Une ASBL peut-elle être mise en faillite ?


Quand une entreprise ne peut plus honorer ses engagements, elle sera déclarée en faillite si elle ne peut, de manière persistante, payer ses dettes et si son crédit est ébranlé. Toutefois, seuls un commerçant ou une société peuvent être déclarés en faillite. Autrement dit, une ASBL ne peut être déclarée en faillite, elle devra être dissoute, soit volontairement soit judiciairement, à la demande de tiers.
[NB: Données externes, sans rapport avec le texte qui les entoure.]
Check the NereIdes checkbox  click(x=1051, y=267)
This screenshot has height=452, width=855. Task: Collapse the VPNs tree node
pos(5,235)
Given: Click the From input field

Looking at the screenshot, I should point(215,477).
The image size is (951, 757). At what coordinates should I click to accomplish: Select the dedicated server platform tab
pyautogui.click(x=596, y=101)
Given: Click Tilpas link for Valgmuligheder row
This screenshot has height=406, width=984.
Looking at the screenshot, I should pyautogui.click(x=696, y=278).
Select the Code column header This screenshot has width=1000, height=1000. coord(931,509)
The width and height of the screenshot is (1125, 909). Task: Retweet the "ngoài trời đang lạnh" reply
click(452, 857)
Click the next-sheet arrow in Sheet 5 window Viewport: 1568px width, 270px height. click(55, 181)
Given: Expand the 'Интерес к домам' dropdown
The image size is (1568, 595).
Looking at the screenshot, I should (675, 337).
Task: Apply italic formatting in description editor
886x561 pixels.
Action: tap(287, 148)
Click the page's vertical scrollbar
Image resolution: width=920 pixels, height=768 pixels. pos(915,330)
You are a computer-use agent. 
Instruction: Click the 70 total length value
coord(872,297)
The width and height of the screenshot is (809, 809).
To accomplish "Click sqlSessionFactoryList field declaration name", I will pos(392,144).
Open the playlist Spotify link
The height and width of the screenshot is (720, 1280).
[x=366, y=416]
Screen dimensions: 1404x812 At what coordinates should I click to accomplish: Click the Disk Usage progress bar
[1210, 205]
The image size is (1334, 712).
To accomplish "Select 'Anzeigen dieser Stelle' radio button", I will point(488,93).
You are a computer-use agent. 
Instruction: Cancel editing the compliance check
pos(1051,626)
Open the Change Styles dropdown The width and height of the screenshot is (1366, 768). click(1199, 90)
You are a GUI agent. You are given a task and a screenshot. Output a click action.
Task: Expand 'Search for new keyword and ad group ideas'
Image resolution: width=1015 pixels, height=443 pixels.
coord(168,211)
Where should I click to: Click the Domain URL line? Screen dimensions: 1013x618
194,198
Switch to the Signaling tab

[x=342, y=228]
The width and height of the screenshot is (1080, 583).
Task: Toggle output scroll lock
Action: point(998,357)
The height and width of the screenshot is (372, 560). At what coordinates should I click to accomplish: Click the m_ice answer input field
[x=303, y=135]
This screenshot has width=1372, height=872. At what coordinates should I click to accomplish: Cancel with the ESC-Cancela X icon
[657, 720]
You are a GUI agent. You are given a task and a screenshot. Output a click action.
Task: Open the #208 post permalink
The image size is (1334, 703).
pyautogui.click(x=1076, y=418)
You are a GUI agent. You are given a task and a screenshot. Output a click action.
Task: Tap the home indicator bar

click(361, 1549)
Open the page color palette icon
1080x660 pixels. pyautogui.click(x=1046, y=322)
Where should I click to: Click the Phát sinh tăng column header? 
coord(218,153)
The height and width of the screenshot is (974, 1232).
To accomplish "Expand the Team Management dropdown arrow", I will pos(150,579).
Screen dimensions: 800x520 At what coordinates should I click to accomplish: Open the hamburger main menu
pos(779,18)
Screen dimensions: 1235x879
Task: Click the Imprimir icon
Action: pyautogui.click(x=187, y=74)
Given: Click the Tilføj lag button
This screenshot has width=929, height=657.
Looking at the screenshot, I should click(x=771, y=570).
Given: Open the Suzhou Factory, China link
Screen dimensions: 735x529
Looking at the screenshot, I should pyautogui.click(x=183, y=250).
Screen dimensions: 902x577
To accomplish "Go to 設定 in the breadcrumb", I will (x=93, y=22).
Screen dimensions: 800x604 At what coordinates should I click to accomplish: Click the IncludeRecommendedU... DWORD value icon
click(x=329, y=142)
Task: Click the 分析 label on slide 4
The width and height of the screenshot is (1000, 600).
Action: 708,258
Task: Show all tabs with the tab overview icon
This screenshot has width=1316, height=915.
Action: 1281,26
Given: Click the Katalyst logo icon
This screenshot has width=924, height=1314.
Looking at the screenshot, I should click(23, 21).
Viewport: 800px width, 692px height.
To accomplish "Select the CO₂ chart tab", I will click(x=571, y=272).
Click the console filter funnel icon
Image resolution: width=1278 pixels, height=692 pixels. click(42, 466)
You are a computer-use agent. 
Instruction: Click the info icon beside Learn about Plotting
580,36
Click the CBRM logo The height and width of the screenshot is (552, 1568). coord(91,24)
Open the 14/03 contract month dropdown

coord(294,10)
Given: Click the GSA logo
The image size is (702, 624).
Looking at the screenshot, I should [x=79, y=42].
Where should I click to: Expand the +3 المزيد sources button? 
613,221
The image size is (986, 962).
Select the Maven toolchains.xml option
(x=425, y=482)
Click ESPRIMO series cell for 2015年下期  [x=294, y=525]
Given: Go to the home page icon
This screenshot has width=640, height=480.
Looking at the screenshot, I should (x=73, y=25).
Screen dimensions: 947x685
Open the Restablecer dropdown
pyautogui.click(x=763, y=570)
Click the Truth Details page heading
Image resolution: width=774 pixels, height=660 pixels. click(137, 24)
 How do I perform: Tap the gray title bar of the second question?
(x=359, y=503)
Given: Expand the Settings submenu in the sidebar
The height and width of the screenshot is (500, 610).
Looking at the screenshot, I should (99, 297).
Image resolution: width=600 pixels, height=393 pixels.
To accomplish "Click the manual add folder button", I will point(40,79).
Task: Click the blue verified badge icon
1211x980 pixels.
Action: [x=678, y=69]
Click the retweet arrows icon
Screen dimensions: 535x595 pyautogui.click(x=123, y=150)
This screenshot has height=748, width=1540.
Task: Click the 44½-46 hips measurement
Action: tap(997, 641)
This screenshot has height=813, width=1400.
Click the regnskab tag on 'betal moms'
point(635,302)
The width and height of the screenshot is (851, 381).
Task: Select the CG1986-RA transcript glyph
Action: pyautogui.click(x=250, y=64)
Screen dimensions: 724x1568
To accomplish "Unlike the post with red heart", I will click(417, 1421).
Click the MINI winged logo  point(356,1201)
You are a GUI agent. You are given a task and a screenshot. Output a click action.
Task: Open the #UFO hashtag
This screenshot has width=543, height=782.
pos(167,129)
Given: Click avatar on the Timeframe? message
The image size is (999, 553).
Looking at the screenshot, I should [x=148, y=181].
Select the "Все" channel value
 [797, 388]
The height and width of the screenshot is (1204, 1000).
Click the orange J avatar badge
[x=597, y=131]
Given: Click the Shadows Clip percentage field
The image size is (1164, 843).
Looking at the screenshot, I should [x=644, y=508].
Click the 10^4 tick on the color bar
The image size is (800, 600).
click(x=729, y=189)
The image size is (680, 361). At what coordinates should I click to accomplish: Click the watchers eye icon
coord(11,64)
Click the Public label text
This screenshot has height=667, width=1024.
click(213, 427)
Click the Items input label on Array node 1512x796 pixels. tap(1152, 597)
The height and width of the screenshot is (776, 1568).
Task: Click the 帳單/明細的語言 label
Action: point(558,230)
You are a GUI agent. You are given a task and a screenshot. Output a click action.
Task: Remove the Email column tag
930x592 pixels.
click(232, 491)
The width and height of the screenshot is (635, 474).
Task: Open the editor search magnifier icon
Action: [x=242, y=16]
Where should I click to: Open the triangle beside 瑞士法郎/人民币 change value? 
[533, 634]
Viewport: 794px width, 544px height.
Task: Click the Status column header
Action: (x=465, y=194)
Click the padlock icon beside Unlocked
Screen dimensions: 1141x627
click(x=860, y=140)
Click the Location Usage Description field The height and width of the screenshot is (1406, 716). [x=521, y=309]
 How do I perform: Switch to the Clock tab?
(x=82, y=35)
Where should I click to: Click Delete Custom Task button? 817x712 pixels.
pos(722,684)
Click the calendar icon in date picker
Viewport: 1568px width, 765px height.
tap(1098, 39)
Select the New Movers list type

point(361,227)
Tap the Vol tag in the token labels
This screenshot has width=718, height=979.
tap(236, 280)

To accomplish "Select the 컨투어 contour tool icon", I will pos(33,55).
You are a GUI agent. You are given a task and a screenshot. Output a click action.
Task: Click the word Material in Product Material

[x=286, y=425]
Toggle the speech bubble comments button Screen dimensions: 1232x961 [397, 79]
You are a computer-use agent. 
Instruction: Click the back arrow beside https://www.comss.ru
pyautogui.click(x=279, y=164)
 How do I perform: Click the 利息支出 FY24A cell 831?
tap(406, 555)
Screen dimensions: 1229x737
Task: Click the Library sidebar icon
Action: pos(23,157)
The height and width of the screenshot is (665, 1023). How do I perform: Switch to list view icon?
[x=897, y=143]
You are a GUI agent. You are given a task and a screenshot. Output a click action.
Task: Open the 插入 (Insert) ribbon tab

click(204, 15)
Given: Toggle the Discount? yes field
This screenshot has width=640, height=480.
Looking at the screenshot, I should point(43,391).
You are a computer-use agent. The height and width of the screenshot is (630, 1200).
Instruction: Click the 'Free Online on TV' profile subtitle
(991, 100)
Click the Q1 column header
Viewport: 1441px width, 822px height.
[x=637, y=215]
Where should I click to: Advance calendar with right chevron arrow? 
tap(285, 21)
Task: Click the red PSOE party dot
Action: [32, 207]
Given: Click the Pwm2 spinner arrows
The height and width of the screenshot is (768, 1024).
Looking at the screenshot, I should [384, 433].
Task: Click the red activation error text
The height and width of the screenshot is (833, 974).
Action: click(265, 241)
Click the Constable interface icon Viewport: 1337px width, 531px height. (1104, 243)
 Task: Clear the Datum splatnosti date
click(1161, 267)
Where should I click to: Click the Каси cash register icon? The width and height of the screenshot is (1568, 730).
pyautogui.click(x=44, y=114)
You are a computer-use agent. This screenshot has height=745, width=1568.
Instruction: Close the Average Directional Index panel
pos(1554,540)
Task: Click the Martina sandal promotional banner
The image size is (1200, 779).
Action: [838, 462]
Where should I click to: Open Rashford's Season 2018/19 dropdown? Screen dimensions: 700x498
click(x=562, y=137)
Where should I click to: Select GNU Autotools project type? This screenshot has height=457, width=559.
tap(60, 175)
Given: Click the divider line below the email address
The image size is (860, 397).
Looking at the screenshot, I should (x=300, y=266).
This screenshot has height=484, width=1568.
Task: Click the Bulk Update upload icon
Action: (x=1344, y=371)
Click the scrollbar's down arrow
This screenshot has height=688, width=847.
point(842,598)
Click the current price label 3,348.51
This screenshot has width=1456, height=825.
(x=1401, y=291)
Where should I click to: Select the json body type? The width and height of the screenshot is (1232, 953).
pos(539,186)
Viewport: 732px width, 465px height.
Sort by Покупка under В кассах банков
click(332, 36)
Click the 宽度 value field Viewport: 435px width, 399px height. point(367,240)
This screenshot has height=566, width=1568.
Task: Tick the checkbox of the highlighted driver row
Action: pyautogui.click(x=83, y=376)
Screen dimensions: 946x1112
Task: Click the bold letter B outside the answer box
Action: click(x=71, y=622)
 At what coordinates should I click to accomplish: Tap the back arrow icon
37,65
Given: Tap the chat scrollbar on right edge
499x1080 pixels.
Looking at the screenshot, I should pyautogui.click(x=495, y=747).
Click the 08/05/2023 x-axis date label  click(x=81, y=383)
Il est vrai que, autrefois, certaines « fausses » ASBL ont été déclarées en faillite. Pour ce faire, les juridictions devaient disqualifier l’acte créant ces ASBL pour le requalifier, en principe, en sociétés civiles. En prononçant, la nullité de l’acte, elles considéraient que ces ASBL « faussement qualifiées » n’avaient jamais existé1 et, puisque cette nullité opérait un effet rétroactif, elles estimaient que, en principe, tous les actes passés l’avaient été par une « société civile » dépourvue de la personnalité juridique2. L’acte de nullité ayant pour effet de « disqualifier » ces « fausses » ASBL ne pouvait, selon nous, porter que sur des ASBL qui étaient créées en vue d’enrichir leurs membres Depuis les modifications apportées à la loi du 27 juin 1921 par la loi du 2 mai 2002, il est instauré, pour des causes strictement limitées, un régime de nullité,3 mais qui n’opère aucun effet rétroactif.4 Autrement dit, il n’est plus possible de requalifier la « fausse ASBL » en une société sans personnalité juridique (et donc impliquant le patrimoine personnel des associés) pour la déclarer ensuite en faillite. Les créanciers ne peuvent donc tenter de retrouver leurs créances que sur le patrimoine de l’ASBL.

Cependant, dans l’hypothèse où une ou plusieurs personnes ont constitué, à l’aide de comparses, une ASBL en vue de s’enrichir personnellement (= une fausse ASBL), nous pensons que les personnes physiques qui ont utilisé l’ASBL comme prête-nom5 ne peuvent invoquer l’article 2bis6 qui s’applique à la création d’une ASBL7 et qu’elles pourraient être considérées comme débitrices du passif apparemment social de l’association8.

Dans les autres cas, les créanciers n’auront comme gage que le patrimoine de l’ASBL et ne pourront recouvrer le paiement de leurs créances sur le patrimoine des membres ou des administrateurs sauf s’ils prouvent une faute extracontractuelle9 de ceux-ci. La situation déficitaire n’implique pas une faute des gestionnaires même si ceux-ci ont commis une erreur d’appréciation. Pour invoquer la responsabilité des administrateurs, le tiers cocontractant devra démontrer que les administrateurs ont manqué à l’obligation générale de prudence et que leur faute a occasionné un dommage distinct de celui qui résulte de la mauvaise exécution du contrat10.

418 - octobre 2009

Michel Davagle
Conseiller juridique - Nerios asbl et SEMAFOR

NOTES

1 M. Coipel, « Le rôle économique des A.S.B.L. au regard des sociétés et de la commercialité », in Les A.S.B.L. évaluation critique, Gand, Story-Scientia, 1985, p. 186.

2 M. Davagle, Memento des ASBL, Bruxelles, Kluwer, 2001, p. 70, nº IV.23.

3 Article 3bis, loi du 27 juin 1921 sur les associations sans but lucratif, les associations internationales sans but lucratif et les fondations.

4 Art. 3ter, loi du 27 juin 1921, op. cit.

5 J. Van Ryn et P. Van Ommeslaghe, «Examen de jurisprudence (1957 à 1960)», R.C.J.B., 1962, p. 361.

6 « (…) les membres ne contractent en cette qualité aucune obligation personnelle relativement aux engagements de l’association ».

7 M. Coipel, « Introduction au droit des sociétés et autres groupements », in Guide juridique de l’entreprise, 2e édit., Bruxelles, Kluwer, titre I, liv 11.1, p. 51 ; P. Van Ommeslaghe, et X. Dieux, « Examen de jurisprudence (1979 à 1990) – Les sociétés commerciales », R.C.J.B., 1992, p. 588.

8 M. Davagle, Memento des ASBL, Waterloo, Kluwer, 2009, p. 72, nº 5-34.

9 Art. 1382 ou 1383, C.civ.

10 Cass., 7 novembre 1997, 1999, p. 730, note V. Simonart.